In early 2014, several of our patients alerted us that new policy guidelines from health plans provided by Health Care Service Corporation (HCSC) required a group of patients with PI to halt Ig infusions to reconfirm diagnosis and demonstrate a definitive need for the treatment. Patients voiced their concerns to IDF and throughout the PI community.

We worked quickly to engage leadership at HCSC and the individual health plans to articulate the challenges our patients were facing. HCSC was eager to learn about our concerns and offered us a single point of contact who could evaluate the new information and insights and effect evidence-based policy change throughout the organization where and when it was needed.

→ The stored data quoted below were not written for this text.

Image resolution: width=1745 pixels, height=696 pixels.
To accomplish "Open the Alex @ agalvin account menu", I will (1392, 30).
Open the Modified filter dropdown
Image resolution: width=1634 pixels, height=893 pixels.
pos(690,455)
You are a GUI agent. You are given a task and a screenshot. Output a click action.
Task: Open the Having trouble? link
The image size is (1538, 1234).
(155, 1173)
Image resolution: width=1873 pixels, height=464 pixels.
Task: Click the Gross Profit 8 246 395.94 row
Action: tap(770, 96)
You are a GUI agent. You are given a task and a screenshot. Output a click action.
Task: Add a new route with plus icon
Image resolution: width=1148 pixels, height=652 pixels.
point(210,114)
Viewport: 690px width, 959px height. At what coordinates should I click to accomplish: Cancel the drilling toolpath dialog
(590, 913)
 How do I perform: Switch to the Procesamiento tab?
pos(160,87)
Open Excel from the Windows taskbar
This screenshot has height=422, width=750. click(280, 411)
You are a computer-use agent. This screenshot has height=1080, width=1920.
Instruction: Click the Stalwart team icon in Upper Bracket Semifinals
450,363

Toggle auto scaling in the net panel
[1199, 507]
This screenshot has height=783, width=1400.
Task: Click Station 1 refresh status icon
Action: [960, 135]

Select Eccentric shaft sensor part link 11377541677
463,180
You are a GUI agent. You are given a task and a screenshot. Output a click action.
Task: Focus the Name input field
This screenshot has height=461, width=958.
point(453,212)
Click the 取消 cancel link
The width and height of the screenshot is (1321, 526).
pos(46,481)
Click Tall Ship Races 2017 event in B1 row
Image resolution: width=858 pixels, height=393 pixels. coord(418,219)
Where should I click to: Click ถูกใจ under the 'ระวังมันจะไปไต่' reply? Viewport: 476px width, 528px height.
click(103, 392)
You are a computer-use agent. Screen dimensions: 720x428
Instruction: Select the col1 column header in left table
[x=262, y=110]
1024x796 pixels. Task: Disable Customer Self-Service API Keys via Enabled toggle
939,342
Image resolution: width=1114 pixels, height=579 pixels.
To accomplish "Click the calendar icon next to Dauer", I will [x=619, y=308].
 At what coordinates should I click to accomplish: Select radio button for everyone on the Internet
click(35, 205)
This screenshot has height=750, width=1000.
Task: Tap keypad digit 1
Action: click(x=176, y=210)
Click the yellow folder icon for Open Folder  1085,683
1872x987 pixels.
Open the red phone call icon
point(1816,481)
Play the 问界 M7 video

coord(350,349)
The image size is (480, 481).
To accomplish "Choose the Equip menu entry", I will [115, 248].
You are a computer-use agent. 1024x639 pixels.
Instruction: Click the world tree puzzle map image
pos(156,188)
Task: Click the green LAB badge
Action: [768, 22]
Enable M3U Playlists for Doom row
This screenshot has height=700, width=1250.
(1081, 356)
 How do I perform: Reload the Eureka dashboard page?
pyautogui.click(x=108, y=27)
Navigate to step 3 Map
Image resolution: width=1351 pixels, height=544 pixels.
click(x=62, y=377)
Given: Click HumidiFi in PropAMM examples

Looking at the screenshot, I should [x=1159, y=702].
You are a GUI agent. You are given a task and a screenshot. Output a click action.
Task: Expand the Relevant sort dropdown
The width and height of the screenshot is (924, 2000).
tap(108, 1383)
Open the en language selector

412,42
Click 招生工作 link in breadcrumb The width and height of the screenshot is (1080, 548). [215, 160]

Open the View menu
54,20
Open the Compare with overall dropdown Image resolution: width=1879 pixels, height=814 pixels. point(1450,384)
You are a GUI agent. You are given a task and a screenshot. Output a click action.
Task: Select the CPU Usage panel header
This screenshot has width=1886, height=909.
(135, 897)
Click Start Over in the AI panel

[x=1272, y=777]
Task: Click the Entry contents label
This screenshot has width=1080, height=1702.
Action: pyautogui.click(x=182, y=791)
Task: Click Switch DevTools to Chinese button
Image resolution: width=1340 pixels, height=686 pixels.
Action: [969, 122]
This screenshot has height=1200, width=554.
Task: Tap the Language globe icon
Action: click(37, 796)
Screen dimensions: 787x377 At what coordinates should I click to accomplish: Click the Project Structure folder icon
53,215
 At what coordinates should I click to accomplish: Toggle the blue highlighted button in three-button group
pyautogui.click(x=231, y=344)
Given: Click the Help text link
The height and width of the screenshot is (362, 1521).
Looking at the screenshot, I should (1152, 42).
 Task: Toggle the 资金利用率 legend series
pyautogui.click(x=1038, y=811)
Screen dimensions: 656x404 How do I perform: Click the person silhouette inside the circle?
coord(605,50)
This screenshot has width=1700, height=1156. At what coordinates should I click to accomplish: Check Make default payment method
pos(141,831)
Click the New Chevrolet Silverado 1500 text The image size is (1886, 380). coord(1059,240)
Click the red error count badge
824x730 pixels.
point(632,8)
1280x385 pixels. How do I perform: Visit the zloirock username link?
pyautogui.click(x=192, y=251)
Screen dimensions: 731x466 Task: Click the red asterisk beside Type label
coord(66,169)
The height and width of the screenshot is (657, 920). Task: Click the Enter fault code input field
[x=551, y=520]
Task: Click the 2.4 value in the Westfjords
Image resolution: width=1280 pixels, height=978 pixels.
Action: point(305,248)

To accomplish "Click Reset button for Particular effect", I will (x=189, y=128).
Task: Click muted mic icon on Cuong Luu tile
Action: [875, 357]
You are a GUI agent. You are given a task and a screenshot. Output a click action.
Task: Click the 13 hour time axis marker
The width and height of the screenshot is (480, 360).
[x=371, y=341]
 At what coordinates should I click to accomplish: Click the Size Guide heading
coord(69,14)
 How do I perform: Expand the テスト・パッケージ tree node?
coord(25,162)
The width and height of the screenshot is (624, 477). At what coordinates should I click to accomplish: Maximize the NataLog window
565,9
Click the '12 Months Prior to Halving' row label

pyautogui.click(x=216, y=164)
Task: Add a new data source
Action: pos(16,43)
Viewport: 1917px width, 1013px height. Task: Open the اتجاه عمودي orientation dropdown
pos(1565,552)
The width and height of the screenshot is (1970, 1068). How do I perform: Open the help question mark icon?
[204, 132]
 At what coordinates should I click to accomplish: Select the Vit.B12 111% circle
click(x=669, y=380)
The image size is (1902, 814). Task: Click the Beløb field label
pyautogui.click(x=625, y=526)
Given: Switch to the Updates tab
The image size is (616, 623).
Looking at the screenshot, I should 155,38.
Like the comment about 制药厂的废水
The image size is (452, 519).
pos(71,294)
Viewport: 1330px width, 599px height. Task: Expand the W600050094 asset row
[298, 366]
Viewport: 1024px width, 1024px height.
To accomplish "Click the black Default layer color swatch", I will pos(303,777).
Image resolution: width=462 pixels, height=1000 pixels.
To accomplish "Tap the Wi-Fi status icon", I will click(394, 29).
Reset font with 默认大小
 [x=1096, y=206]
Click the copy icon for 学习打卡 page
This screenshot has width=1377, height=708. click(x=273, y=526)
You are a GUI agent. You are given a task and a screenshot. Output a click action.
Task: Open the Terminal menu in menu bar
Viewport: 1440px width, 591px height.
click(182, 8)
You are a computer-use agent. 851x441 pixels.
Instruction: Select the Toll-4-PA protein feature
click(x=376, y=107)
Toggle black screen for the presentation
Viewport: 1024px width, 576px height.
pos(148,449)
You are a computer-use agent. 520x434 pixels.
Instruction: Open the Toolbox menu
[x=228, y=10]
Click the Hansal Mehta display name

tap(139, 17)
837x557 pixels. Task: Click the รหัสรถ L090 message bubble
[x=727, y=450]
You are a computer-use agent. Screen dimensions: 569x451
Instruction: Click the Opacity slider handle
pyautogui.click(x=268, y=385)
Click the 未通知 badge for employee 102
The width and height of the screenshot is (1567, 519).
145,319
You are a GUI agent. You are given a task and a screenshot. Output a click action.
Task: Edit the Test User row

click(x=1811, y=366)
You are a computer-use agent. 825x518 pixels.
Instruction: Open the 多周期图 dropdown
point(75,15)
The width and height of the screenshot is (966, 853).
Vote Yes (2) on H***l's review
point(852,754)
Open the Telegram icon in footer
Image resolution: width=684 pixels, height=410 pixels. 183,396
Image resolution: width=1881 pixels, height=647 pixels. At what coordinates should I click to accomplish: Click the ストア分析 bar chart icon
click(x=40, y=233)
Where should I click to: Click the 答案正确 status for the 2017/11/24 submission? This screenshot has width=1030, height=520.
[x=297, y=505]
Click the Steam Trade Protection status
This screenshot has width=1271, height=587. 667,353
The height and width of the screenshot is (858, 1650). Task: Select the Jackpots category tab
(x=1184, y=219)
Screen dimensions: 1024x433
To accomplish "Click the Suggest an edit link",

In turn, IDF offered HCSC access to top clinical experts on primary immunodeficiency diseases who relayed accurate, updated guidelines for definitive diagnosis and clarified how critical it is for patients to be diagnosed properly and have uninterrupted access to treatment. We also explained the nuances of Ig therapy and how different products are not interchangeable. Ig is a highly complex biologic derived from human plasma — patients can respond differently to the same product.

Working with our medical experts, we assisted HCSC and its affiliates in amending their policies so patients with PI would have access to essential Ig treatment without delay. The updated policies matched the highest standards of care for patients needing immunoglobulin replacement for immunodeficiency while still allowing HCSC to manage its costs. Once the new policies were in place, we stayed in touch with HCSC to relay feedback from our patients and iron out a few issues in the administration of the policies.

IDF also made certain to close the loop with our patient community and communicate with our constituencies, crediting HCSC for working with us to create a positive outcome.

HCSC was pleased with the outcome and stressed that they deliberately put a focus on collaboration and appreciated the direct connection to clinical experts and patient advocates we provided. This approach helped them ensure medical policies were transparent, provider friendly, and met the latest standards in evidence-based care.

Proactively Seeking Collaboration

While large payers have mechanisms in place to monitor their policies, rare disease communities can play an important role in helping insurers avoid unintended consequences for patients. Patient groups can sound a warning when patients are being negatively impacted because a policy is not working as it should.

Many health insurers have been willing to collaborate when unanticipated problems arise, but even better for insurers and patients is to have payers and rare disease groups work together proactively when policies are being created.

Obtaining an accurate diagnosis and providing the optimal route of administration, appropriate dose, and site of care for each patient requires a high level of disease-specific knowledge.

While most payers strive to offer policies based on evidence-based medicine, that evidence is constantly evolving. Rare disease groups such as IDF can make experts available to ensure that the latest information is taken into account when formulating or modifying policies. IDF was able to provide this resource in our collaborative discussions with payers in the form of access to top-tier medical experts in PI.

This collaboration netted positive outcomes for all parties, and can serve as a model of how rare disease groups can interact with payers.

Insurers and rare disease advocates can’t serve the needs of patients, particularly medically vulnerable patients, in isolation. By working together, however, they can have a powerful impact on the entire health care ecosystem — payers, providers, and patients. It is an approach we hope will be replicated again and again when new policies are created or existing policies are amended.